If you don’t get in, it’s not the end of the world, and it’s not a reflection on you as a person. It’s just that your application packet didn’t showcase you as well as it could, and you can work with that. Spend your year out of grad school developing yourself professionally in whatever ways make sense to you. One option is to pick up a course adjuncting at a university that offers free classes to their part-timers. With your free class credit, take a course that would allow you to create a new writing sample, and then throw yourself into making it as awesome as possible. Take advantage of all the resources you have available to you on campus to revise the rest of your packet.

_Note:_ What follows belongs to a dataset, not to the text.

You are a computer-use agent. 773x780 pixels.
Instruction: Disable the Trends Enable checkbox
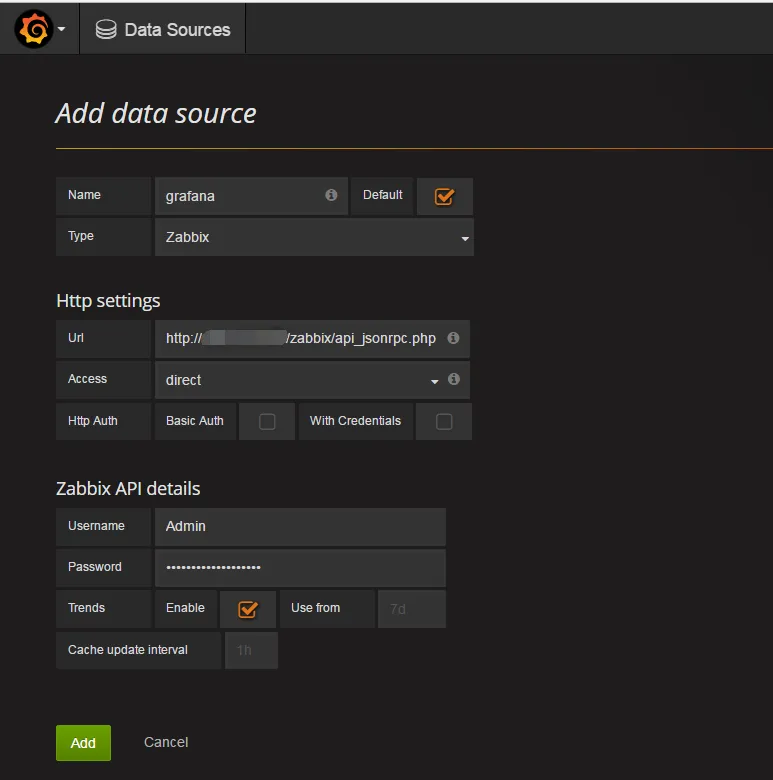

Go out for lots of coffee dates with people who have succeeded. Ask their advice. It’s worth the investment.

Image Mapping Composition using Prezi

It’s no secret that Prezi is a useful addition to the classroom, but it can be so much more than a more dynamic version of Powerpoint. This Fall, I started using Prezi to supplement lessons in my writing classes, and the students responded better than I’d imagined. The first Prezi was a pretty simple presentation, used as a visual anchor for our class discussion. It was pretty powerpoint-y:

I got some pretty interesting comments on my end of the semester evaluation. When asked what they found especially helpful in the class, they said they loved the way we used Prezi in class, but they also appreciated being able to revisit the Prezis from class. Surprisingly, they didn’t view them linearly. Instead, they used them to review specific parts of the lesson, much like an image map.

Prezi sort of straddles that line between slideshow and image map anyhow, so the comments about Prezi on their evaluation started me thinking – what if I just push my Prezis designs more toward image map than slideshow? They’d still be useful for guilding in-class lessons, but they’d be more useful for students who revisit them outside of class. I designed next semester’s syllabus for WRIT 102: Business with the image map idea in mind:

Instead of flipping through a three page syllabus, students can scan this one image to find answers to their questions about course policies and expectations. I’m looking forward to seeing how it goes.